Боли горячей струя пролилась
от подбородка до самого низу.
Поплыло в глазах.
Упал. И над ним
хлынули волны покоя,
и заколыхались в волнах –
Настенька, лица детей,
проседь отца, каштановый локон девчушки
с базара на Санта Лючия,
полдень, флаги, паруса над заливом,
скрипящий под ветром Мурановский бор…
Всё запело в единой симфонии звуков,
запахов, движений, цветов…
«Вот – поэзия… – он подумать успел. –
Я слышал её; я слышал Тебя, наконец…»


***


…Пускай, приняв неправильный полет
И вспять стези не обретая,
Звезда небес в бездонность утечет;
Пусть заменит ее другая;
Не явствует земле ущерб одной,
Не поражает эхо мира
Падения ее далекий вой,
Равно как в высотах эфира
Ее сестры новорожденный свет
И небесам восторженный привет!..


(Баратынский. «Осень»)


***


Слуги на нижнем этаже услышали шум от падения и, взбежав по лестнице, нашли барина лежащим без чувств на полу. Евгений Абрамович был перенесён в постель. Всю ночь не прекращалась рвота желчью. Левая половина тела была парализована. В наличии были все признаки апоплексического удара. Вызванный к одру, посольский священник (5), по причине бессознательного состояния больного, не решился преподать ему Святые Тайны. Не приходя в себя, Евгений Абрамович скончался в четверть седьмого утра. Через сорок пять минут в дом близ Вилла Реале, который занимала семья Баратынских, вошел доктор Гаэтано Амати, неся в чемодане инструменты, необходимые для веносекции. Он застал Анастасию Львовну на ногах, вместе со слугами занятой обмыванием тела умершего мужа.   
 













(1) Сестра жены Баратынского, Анастасии Львовны, Софья и ее муж Николай Васильевич Путята.

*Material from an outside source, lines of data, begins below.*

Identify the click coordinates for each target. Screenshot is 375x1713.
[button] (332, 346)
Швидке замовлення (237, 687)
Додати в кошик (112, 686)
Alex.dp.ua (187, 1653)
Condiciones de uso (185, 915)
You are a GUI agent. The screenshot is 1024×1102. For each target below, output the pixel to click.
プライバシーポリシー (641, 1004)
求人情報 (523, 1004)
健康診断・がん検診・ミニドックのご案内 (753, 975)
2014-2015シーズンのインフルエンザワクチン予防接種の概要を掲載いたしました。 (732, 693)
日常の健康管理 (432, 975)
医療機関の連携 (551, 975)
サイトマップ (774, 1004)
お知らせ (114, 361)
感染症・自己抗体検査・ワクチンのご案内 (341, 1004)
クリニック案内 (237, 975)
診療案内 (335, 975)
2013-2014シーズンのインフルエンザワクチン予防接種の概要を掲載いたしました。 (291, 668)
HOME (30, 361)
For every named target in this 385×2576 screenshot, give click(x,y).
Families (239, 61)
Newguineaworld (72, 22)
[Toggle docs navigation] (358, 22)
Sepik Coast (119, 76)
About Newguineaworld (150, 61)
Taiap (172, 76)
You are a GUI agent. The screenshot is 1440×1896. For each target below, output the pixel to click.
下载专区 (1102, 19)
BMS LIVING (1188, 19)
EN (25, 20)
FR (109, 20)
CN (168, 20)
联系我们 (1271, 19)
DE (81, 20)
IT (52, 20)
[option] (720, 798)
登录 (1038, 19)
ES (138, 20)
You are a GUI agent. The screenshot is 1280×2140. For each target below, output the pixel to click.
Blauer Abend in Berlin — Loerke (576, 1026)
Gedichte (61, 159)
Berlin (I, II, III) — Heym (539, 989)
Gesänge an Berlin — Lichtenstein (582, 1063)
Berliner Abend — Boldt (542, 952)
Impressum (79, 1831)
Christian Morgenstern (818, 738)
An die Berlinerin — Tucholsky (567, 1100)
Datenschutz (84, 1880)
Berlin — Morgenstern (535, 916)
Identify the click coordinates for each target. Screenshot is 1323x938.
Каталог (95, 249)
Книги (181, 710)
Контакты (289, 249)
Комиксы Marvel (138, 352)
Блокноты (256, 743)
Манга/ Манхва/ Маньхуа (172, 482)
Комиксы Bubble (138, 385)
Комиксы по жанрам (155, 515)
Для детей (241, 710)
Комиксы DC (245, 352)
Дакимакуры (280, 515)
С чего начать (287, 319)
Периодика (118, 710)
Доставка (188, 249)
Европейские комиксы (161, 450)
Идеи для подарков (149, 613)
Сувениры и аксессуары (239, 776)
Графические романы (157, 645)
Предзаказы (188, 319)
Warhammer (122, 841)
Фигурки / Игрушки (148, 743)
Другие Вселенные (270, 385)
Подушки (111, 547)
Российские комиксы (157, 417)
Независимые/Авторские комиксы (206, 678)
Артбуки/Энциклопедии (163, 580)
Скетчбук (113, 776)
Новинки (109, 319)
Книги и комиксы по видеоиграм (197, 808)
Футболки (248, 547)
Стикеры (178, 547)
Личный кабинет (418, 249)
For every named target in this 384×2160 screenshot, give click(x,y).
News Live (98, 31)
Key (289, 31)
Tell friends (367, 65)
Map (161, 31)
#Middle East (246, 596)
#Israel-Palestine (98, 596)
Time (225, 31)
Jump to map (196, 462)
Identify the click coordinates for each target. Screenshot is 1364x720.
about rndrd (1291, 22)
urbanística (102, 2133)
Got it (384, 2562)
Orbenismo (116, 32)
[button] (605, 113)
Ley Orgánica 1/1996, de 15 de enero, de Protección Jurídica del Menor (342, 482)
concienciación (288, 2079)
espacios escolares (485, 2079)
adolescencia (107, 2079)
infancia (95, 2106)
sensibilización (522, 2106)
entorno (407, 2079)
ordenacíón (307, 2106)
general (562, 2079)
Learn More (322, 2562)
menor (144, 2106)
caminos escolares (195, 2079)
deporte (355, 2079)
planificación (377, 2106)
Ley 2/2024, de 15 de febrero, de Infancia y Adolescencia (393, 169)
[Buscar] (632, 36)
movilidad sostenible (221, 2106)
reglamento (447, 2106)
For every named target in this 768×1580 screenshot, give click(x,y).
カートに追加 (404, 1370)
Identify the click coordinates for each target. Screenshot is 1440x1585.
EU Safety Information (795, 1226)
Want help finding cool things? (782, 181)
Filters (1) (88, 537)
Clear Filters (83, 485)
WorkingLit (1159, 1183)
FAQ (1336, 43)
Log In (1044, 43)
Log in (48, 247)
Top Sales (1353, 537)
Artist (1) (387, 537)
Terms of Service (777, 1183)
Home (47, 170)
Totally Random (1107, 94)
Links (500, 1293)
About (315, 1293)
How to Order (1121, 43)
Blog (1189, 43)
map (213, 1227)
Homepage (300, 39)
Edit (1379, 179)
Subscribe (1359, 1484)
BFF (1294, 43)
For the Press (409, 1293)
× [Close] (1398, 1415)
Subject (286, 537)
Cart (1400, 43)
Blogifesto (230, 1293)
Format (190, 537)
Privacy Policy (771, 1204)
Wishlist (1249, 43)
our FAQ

Отправляясь осенью 1843 года в заграничное путешествие, Баратынские поручили им заботу о четверых младших детях, а с собой взяли троих старших.


(2) Сборник стихов Баратынского «Сумерки», вышедший в 1842 году, был равнодушно встречен публикой и получил жёсткие критические оценки в литературных журналах (отзывы Белинского, Галахова и др.)


(3) "Мое дитя" (франц.), "моя маленькая девочка (или: дочка)" (итал.)


(4) Константин Батюшков, старший товарищ и в некоторых отношениях поэтический наставник Баратынского, на рубеже 1820-х гг. стал обнаруживать признаки наследственного психического заболевания. Это отчетливо проявилось, когда Батюшков служил в составе русской миссии в Неаполе. Последующие 34 года – половину жизни – он прожил в состоянии безумия.


(5) Из церкви при русском посольстве.